Why this matters now
Watermarking schemes like SynthID are becoming a standard for provenance in AI-generated imagery, but they also spark a security and robustness research cycle. This repository shows a counterpoint: using only signal processing and cross-image statistics (no access to Google's encoder), it reveals SynthID's resolution-dependent carrier structure and an invariant phase template—insights that let researchers detect the watermark (~90% detector accuracy) and perform targeted spectral subtraction (V3) with ~43 dB PSNR and a ~91% phase-coherence drop on evaluated images.
What Sets It Apart
- Multi-resolution, codebook-driven approach: instead of blind denoising, the project builds per-resolution fingerprint profiles (from pure black/white references and watermarked sets) so removals operate on exact FFT bins. So what? That enables surgical subtraction with far less visual degradation than brute-force transforms.

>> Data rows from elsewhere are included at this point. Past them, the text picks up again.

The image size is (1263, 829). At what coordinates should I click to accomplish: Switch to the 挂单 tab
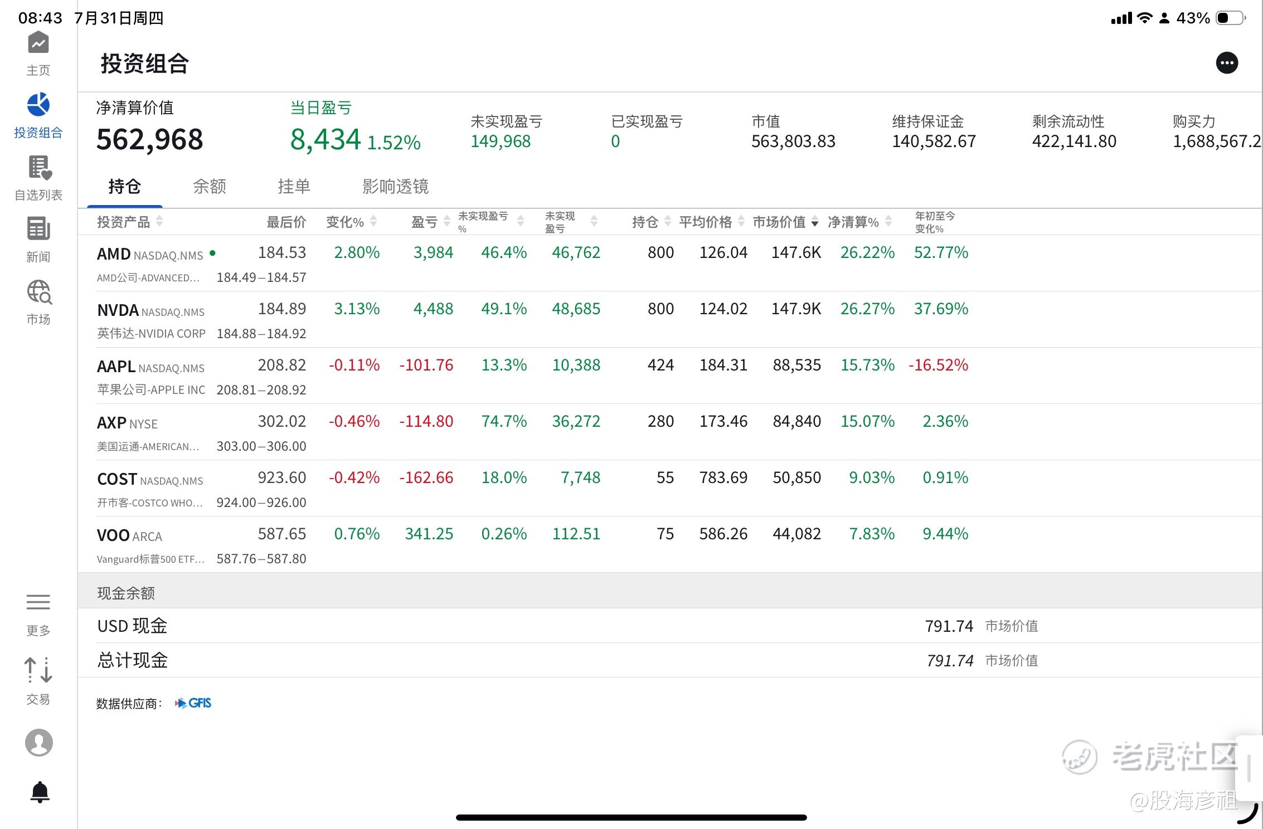(294, 187)
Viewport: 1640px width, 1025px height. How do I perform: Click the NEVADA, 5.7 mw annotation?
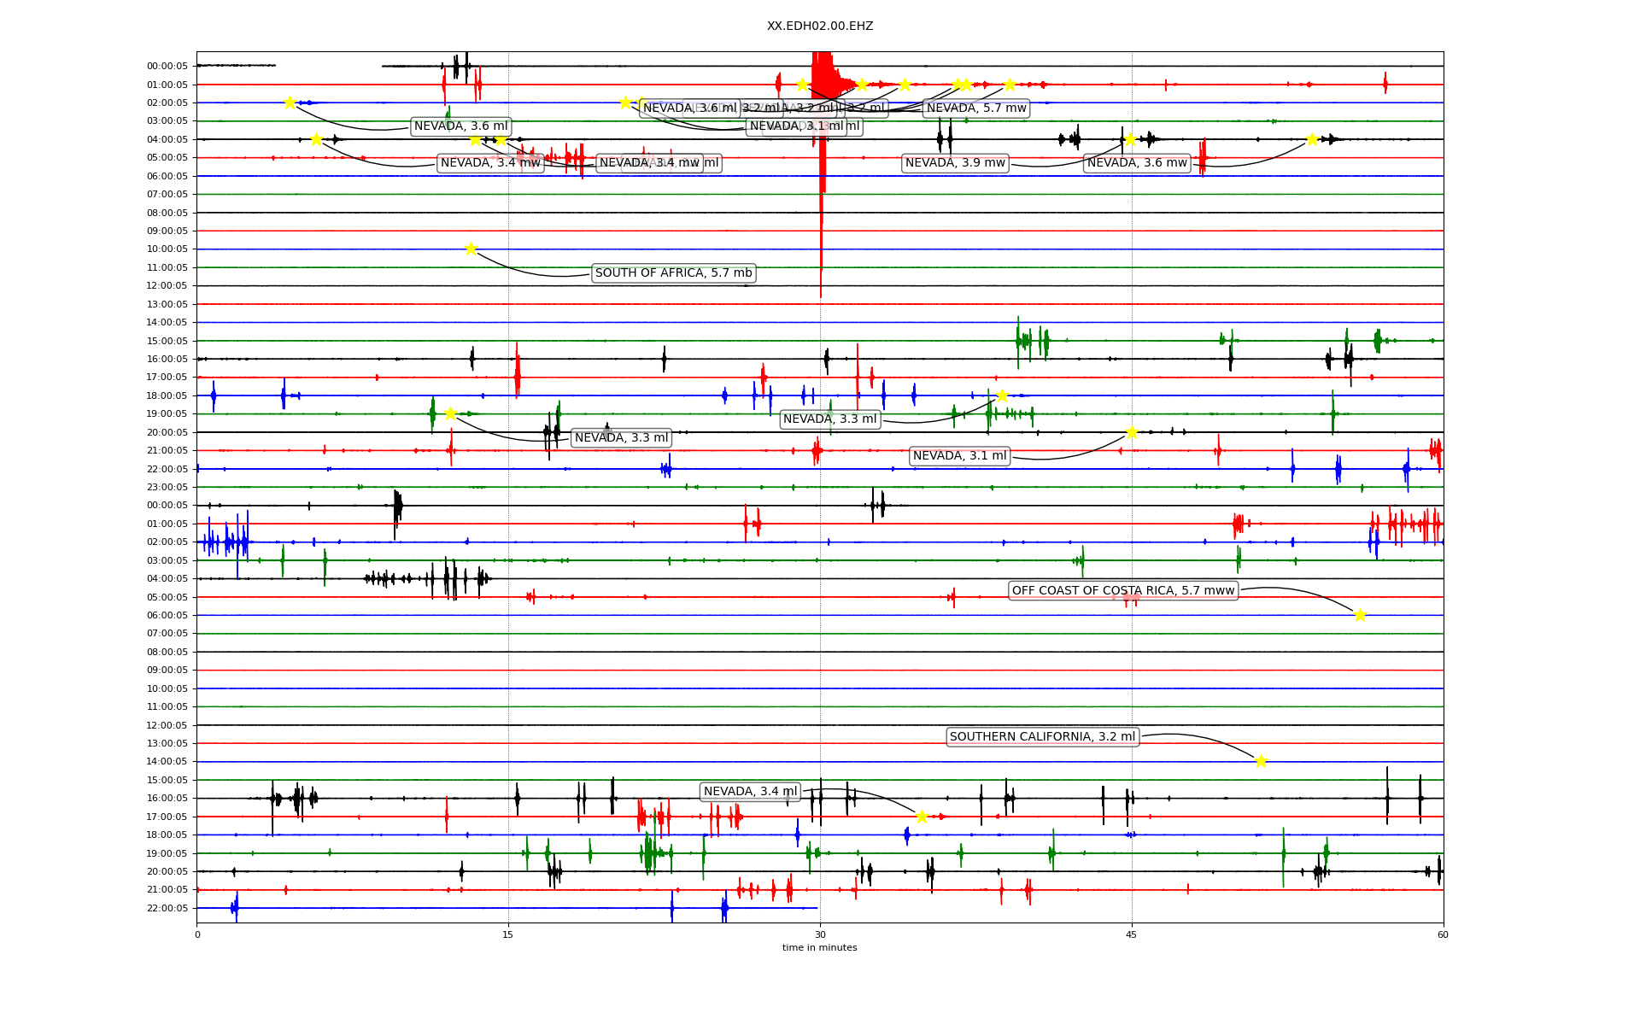click(x=975, y=108)
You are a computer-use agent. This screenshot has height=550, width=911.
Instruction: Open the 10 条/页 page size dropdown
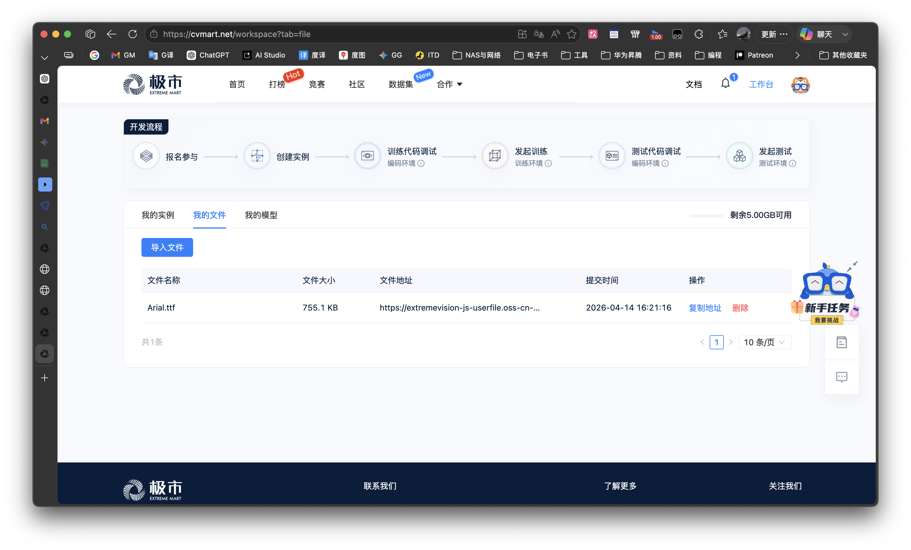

- Phase-aware subtraction and confidence weighting: carriers are validated by cross-image phase coherence and black/white agreement; subtraction is scaled by confidence and capped per-bin. So what? It reduces false positives and preserves image content while effectively suppressing watermark energy.
- Empirical metrics and reproducible profiles: reported detector ~90% accuracy; V3 results show ~75% carrier energy drop and ~91% phase coherence drop across tested resolutions, with PSNR > 43 dB on aggressive settings. So what? The results quantify a realistic arms-race scenario between watermark design and signal-processing removal.
Who It's For and Trade-offs
Great fit if you are a researcher, security analyst, or watermarking designer who needs a concrete adversarial benchmark against SynthID-style spread-spectrum watermarks, or if you study robustness across image resolutions. The project is explicitly research-oriented: its methods assume access to many reference images (black/white Gemini outputs) and a curated codebook per resolution, so performance degrades without those references.
Look elsewhere if your goal is practical, production-grade content moderation or provenance enforcement—this repo demonstrates how a determined analyst can reduce watermark detectability and therefore highlights limitations of the watermarking scheme, but it is not a turnkey moderation system. The README and code include an ethical disclaimer; do not use these tools to conceal AI authorship.
Where It Fits
Compared with brute-force quality degradations (JPEG, heavy noise), this work shows that targeted frequency-bin subtraction guided by cross-image phase statistics achieves much higher visual fidelity for a given level of watermark suppression. Treat this repo as a defensive/academic benchmark that surfaces specific failure modes of per-image watermarks tied to fixed carrier patterns and resolution dependencies.